Collected data:
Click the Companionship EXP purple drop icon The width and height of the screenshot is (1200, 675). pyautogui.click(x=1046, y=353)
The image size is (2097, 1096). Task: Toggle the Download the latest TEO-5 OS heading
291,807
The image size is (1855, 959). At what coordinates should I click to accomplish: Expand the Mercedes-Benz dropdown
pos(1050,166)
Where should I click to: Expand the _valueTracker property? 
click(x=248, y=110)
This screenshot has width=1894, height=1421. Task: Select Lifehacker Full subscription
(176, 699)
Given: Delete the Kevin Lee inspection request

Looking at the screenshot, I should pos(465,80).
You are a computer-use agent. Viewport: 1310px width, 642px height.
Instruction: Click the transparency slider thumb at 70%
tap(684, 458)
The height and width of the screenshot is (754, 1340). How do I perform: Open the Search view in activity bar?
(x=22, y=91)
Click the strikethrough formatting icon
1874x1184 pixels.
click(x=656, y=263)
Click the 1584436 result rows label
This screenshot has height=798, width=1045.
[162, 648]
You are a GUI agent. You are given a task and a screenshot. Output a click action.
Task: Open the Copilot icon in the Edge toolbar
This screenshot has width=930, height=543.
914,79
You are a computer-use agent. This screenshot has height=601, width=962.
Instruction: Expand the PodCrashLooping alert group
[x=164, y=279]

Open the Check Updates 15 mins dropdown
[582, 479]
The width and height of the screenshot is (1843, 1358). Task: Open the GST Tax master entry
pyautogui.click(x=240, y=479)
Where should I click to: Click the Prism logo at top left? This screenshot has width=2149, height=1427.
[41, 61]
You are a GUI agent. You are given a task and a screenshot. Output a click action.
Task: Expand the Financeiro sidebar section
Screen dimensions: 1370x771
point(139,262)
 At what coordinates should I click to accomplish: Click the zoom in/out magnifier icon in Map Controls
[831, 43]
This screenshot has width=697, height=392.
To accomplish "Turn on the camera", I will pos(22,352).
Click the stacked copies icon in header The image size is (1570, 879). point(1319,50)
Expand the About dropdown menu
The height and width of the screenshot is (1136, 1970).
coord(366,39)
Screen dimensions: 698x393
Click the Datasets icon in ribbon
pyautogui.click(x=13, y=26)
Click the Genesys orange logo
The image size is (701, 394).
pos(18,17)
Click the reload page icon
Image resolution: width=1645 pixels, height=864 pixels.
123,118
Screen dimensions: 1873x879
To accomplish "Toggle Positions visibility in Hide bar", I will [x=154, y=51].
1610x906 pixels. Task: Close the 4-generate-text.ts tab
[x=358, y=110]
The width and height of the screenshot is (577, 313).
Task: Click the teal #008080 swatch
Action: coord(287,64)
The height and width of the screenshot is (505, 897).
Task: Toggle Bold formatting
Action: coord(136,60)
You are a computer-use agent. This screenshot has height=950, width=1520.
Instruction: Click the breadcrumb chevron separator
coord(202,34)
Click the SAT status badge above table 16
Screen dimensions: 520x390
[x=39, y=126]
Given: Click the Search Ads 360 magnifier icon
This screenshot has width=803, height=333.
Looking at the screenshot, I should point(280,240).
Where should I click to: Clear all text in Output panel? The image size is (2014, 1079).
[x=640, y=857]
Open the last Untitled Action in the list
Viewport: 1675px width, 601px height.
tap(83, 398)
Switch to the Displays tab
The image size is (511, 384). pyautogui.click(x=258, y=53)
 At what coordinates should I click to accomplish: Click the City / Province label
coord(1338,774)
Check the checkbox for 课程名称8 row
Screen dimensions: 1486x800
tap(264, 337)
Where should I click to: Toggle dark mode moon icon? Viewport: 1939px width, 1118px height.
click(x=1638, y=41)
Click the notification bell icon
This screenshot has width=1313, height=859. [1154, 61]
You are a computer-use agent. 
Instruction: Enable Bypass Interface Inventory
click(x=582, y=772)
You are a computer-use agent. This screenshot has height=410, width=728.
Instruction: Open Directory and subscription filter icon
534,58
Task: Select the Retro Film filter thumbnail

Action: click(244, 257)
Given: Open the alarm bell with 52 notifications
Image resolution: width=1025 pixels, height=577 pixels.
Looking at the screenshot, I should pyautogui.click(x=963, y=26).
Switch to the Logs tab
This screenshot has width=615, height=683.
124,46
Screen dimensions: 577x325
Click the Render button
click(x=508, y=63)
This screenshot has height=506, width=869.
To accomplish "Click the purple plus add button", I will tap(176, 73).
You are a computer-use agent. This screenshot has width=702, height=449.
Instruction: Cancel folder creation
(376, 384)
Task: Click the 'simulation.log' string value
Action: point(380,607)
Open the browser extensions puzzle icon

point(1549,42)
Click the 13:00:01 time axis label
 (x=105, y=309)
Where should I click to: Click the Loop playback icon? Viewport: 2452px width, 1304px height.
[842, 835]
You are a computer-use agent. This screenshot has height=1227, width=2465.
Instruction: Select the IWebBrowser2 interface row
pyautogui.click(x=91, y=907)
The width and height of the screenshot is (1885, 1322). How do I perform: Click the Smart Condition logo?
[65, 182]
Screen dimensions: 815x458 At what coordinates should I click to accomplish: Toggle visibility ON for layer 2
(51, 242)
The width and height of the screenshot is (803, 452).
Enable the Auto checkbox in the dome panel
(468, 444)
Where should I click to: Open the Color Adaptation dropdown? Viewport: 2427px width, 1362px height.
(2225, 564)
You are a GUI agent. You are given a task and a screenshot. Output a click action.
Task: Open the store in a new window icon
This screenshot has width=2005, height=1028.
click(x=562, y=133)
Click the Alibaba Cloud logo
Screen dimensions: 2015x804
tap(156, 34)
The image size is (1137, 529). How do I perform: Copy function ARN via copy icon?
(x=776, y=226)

What is expected: Filter the records above down to the lines that hold the string "purple".

Answer to this task:
Click the Companionship EXP purple drop icon The width and height of the screenshot is (1200, 675). pyautogui.click(x=1046, y=353)
To accomplish "Click the purple plus add button", I will tap(176, 73).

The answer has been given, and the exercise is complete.